A recent press release from the University of Southampton reveals that a recently completed study outlines specific breathing tests to check for particular aspects of lung functioning, which can be performed in a general practitioner’s office instead of hospitals. The primary goal of this study is to try and diagnose Chronic Obstructive Pulmonary Disorder (COPD) in its earlier stages and distinguish it from conditions that present similar symptoms.
COPD is a collective term used to denote a number of progressive lung conditions, including chronic bronchitis, emphysema, asthma and chronic obstructive airways disease — all of which cause entrapment of air within the lungs and alveoli. The entrapment of air leads to hardened muscles in the lungs and loss of elasticity, causing coughing with mucoid sputum, chest discomfort, breathing problems (dyspnoea) and obstructive sleep apnea, all of which get worse with time.

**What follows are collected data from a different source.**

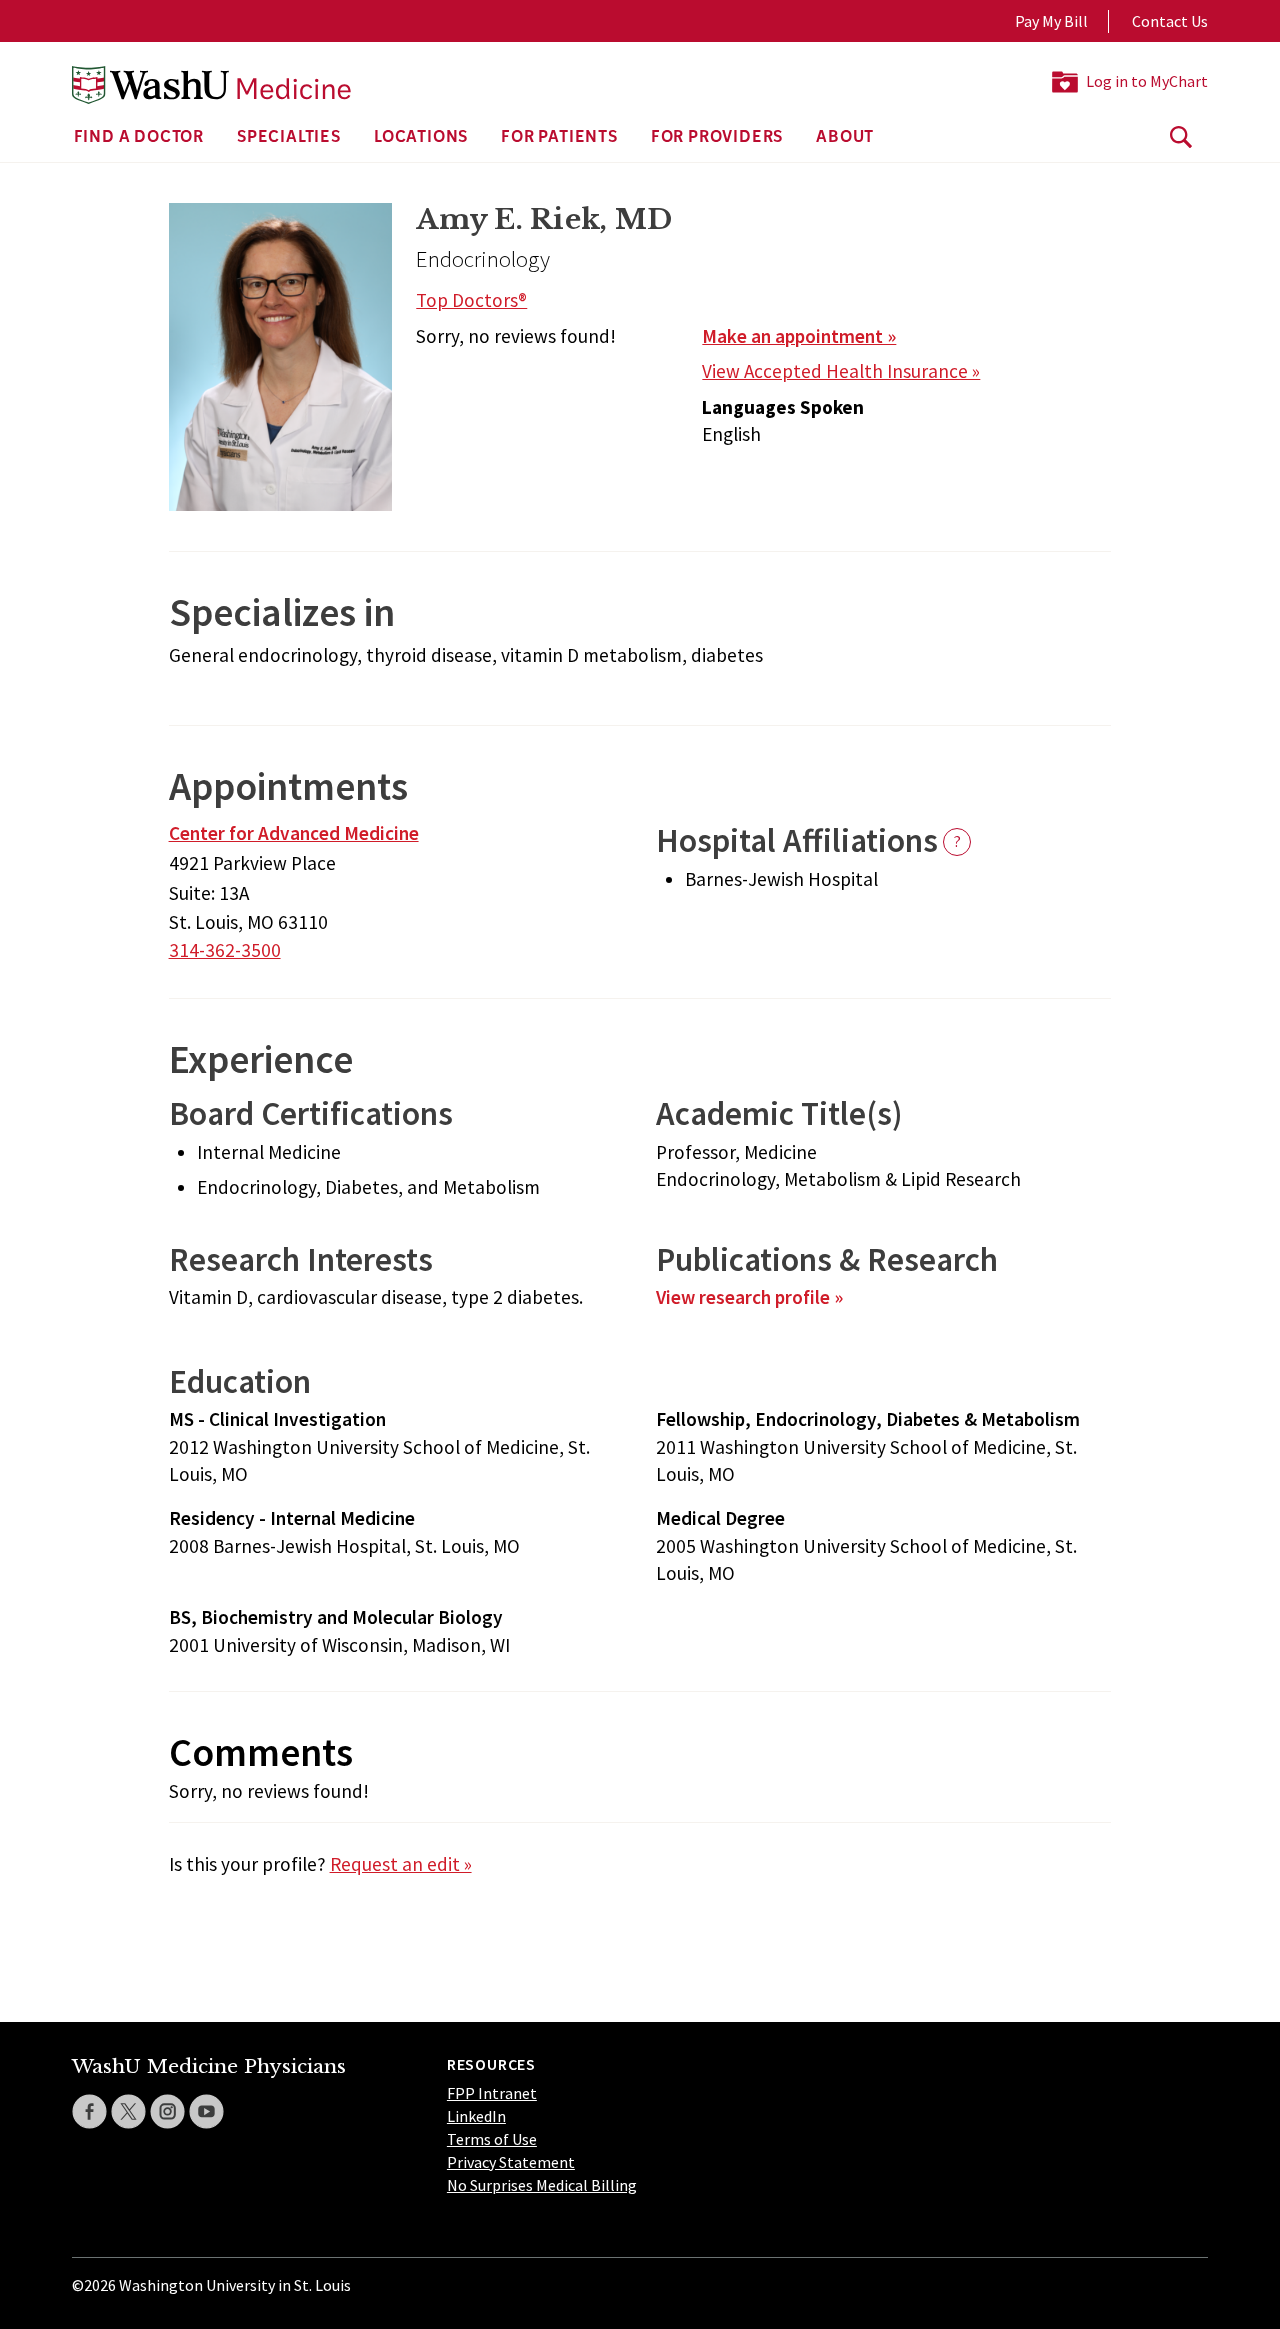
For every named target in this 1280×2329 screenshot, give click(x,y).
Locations (421, 138)
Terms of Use (492, 2139)
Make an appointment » (799, 336)
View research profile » (749, 1297)
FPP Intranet (492, 2093)
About (845, 138)
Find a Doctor (139, 138)
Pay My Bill (1051, 21)
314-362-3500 (225, 950)
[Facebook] (89, 2111)
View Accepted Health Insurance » (841, 371)
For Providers (717, 138)
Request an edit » (401, 1864)
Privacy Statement (511, 2162)
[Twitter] (128, 2111)
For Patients (559, 138)
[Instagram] (167, 2111)
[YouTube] (206, 2111)
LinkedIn (476, 2116)
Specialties (289, 138)
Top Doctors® (471, 300)
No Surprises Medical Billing (542, 2185)
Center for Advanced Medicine (294, 833)
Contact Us (1170, 21)
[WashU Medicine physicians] (211, 85)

The main cause of COPD is exposure to tobacco smoke, and sometimes allergens and air pollutants. However, apart from COPD, other respiratory conditions (upper and lower respiratory tract infections) also begin with bouts of coughing and chest discomfort. This leads to people mistaking the initial stages of COPD as “smoker’s cough,” resulting in misdiagnosis and treatment negligence. This is when diseases like COPD progress into more serious stages.

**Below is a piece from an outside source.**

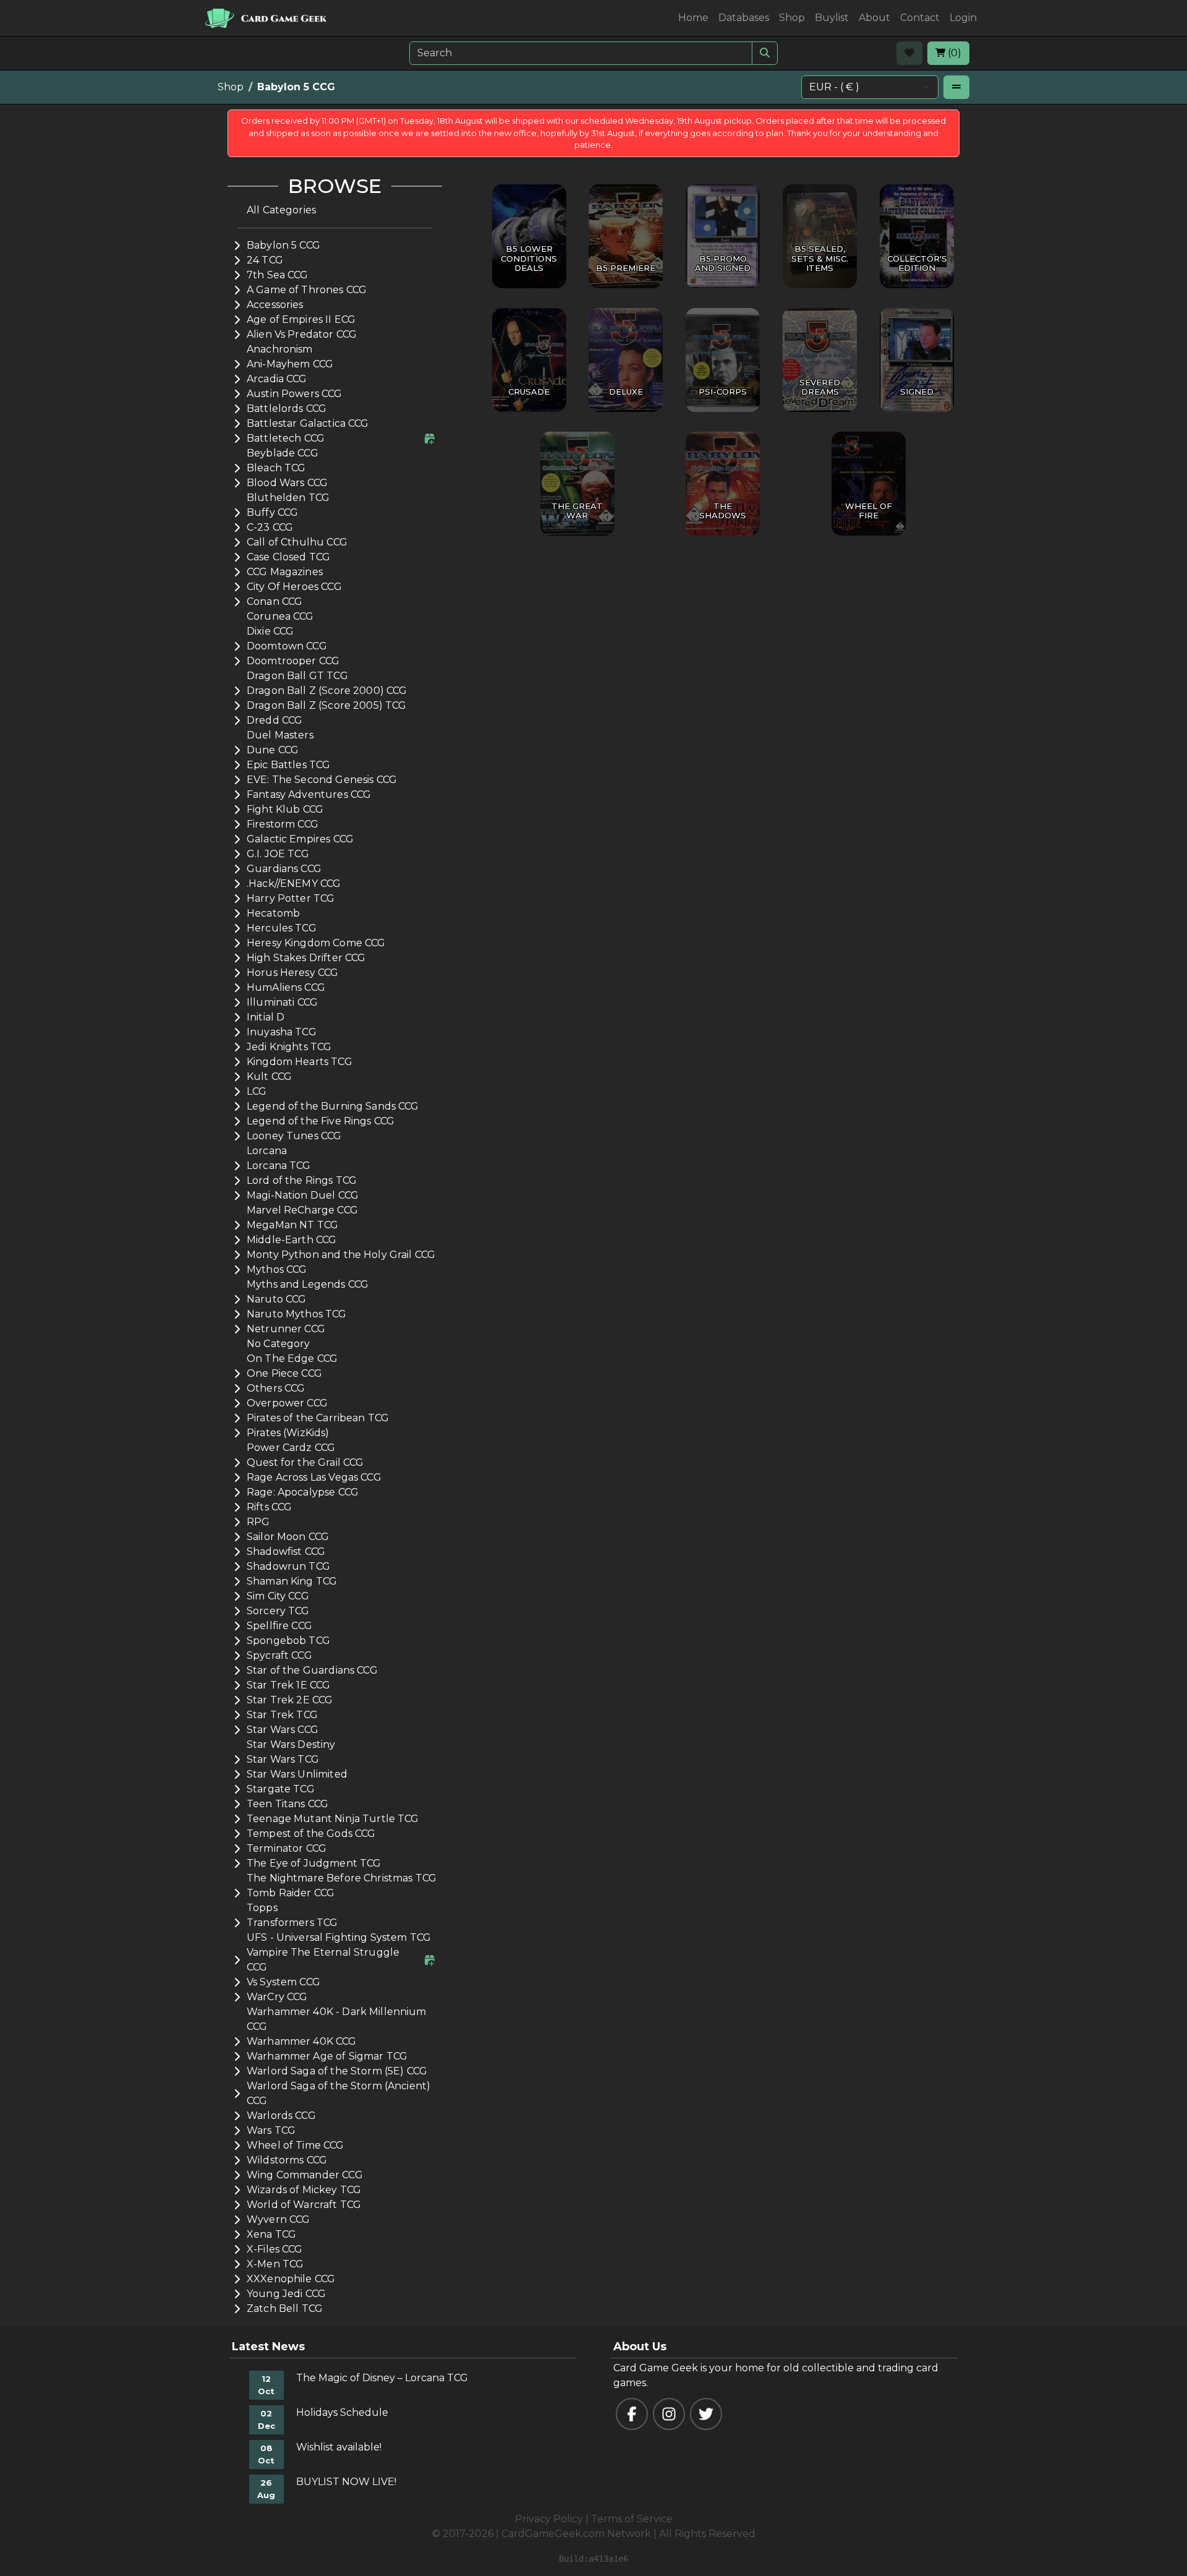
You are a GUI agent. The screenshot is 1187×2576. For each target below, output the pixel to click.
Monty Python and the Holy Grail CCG (341, 1254)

It is typically observed that nearly two-thirds of COPD cases are detected only in their advanced stages. This is perhaps the reason that around 3 million people in the United Kingdom have been living with the disease but only 90,000 getting screened and diagnosed with it. It gets worse in the USA. According to a report (published in August 2013) by The American Lung Association, around 24 million Americans in the year 2011 have been under diagnosis for COPD and have reported impaired lung function. In terms of mortality, COPD is the third leading cause of deaths in the USA responsible for the death of 133,965 Americans in 2009.
This study is being conducted by a group of researchers from the University and The University Hospital NHS Foundation Trust of Southampton, the Wessex Academic the Wessex Academic Health Science Network and other local NHS partners, collaborating to form the National Institute for Health Research Collaboration for Leadership in Applied Health Research and Care (NIHR CLAHRC), Wessex. The effort was launched on Wednesday, March 12th, 2014 at the Hilton Hotel, Southampton. The initiative is being funded by the NIHR and the local health economy.

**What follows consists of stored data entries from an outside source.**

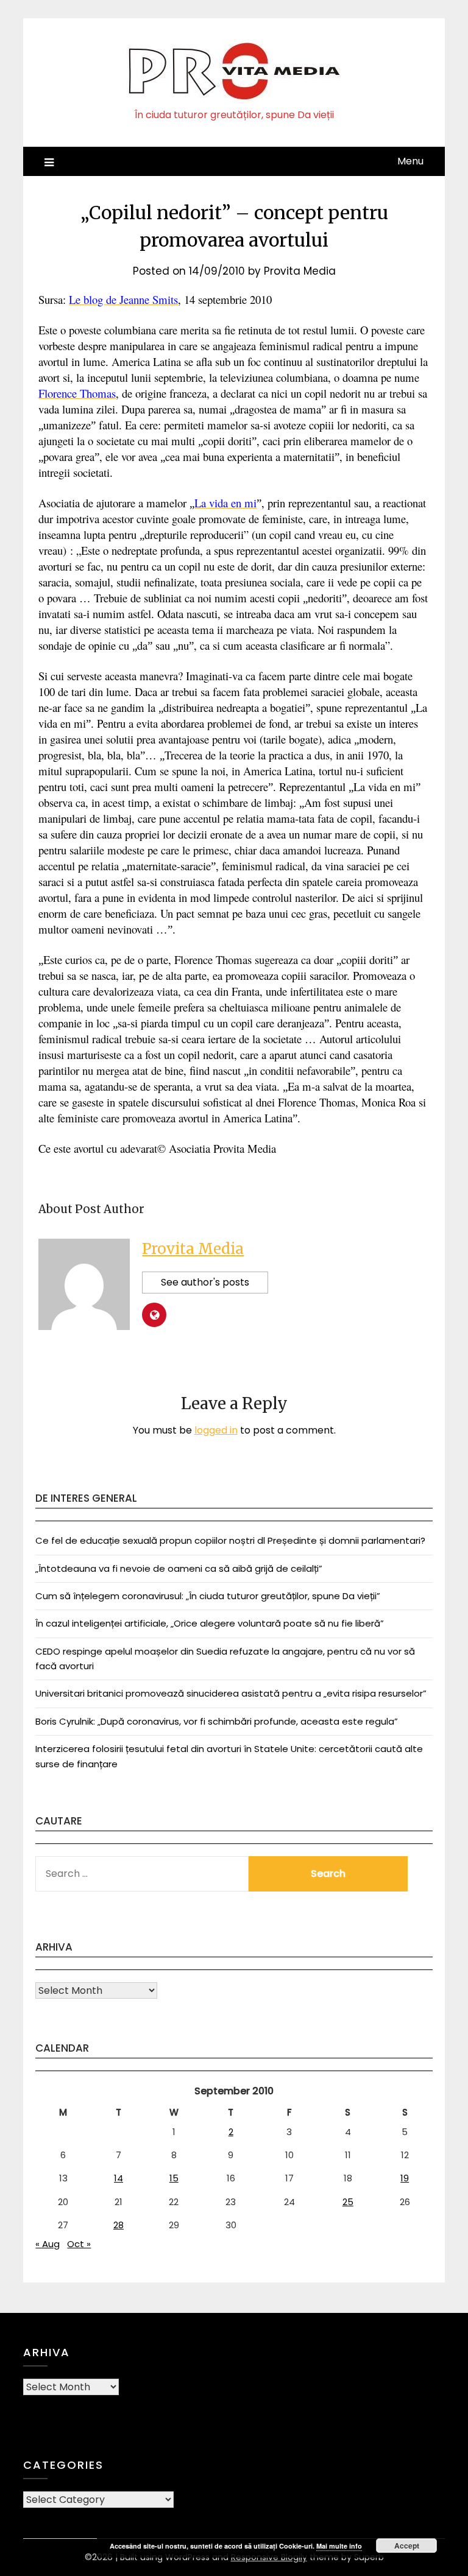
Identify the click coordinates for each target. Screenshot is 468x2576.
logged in (216, 1430)
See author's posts (205, 1282)
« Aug (47, 2243)
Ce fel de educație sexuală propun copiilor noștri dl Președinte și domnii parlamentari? (230, 1540)
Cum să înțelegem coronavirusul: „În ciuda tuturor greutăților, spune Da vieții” (207, 1595)
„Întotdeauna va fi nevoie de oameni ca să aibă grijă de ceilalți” (178, 1568)
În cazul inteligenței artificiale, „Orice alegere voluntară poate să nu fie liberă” (209, 1623)
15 (174, 2178)
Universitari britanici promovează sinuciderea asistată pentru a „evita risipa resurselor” (231, 1693)
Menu (410, 161)
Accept (406, 2545)
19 (404, 2178)
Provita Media (300, 271)
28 (118, 2225)
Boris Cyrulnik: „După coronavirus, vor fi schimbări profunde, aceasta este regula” (216, 1721)
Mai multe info (339, 2545)
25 (347, 2201)
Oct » (79, 2243)
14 (118, 2178)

This study will be beneficial in providing differential diagnoses for all kinds of respiratory and pulmonary conditions, as well as focus on aging and dementia. Steps would be taken to ensure proper fundamental care being taken of every patient, abiding by his nutritional, physical and medical needs. It will help in bridging the gaps in primary patient care and ensure that they recover properly. Also, prescribing medicines (especially antibiotics) would be scrutinized closely keeping in mind the problems associated with multidrug resistance. The ultimate aim of this would be to reduce the number of hospital admissions on the whole.
Dr. Tom Wilkinson who is also the leader for the integrated Respiratory Care Programme for the NIHR CLAHRC Wessex is leading the study. He was quoted recently as saying “Our project demonstrates the sort of research that the CLAHRC is dedicated to: finding new ways of benefiting patients within our local communities across Wessex. We hope that this study will present a solution to a serious condition found in many communities in the UK. If the study goes well we hope that the evidence generated will lead to initiatives on a national scale before becoming normal practice.”
According to Professor Jessica Corner, Dean of Health Sciences at the University of Southampton and Director of the NIHR CLAHRC Wessex, “The CLAHRC will aim to develop and improve the care that people across our region receive. Institutions across Wessex already have a good track record of working together to improve the health of the local population. This is an exciting and important opportunity that will enable us to continue that good work to drive our health services forward.”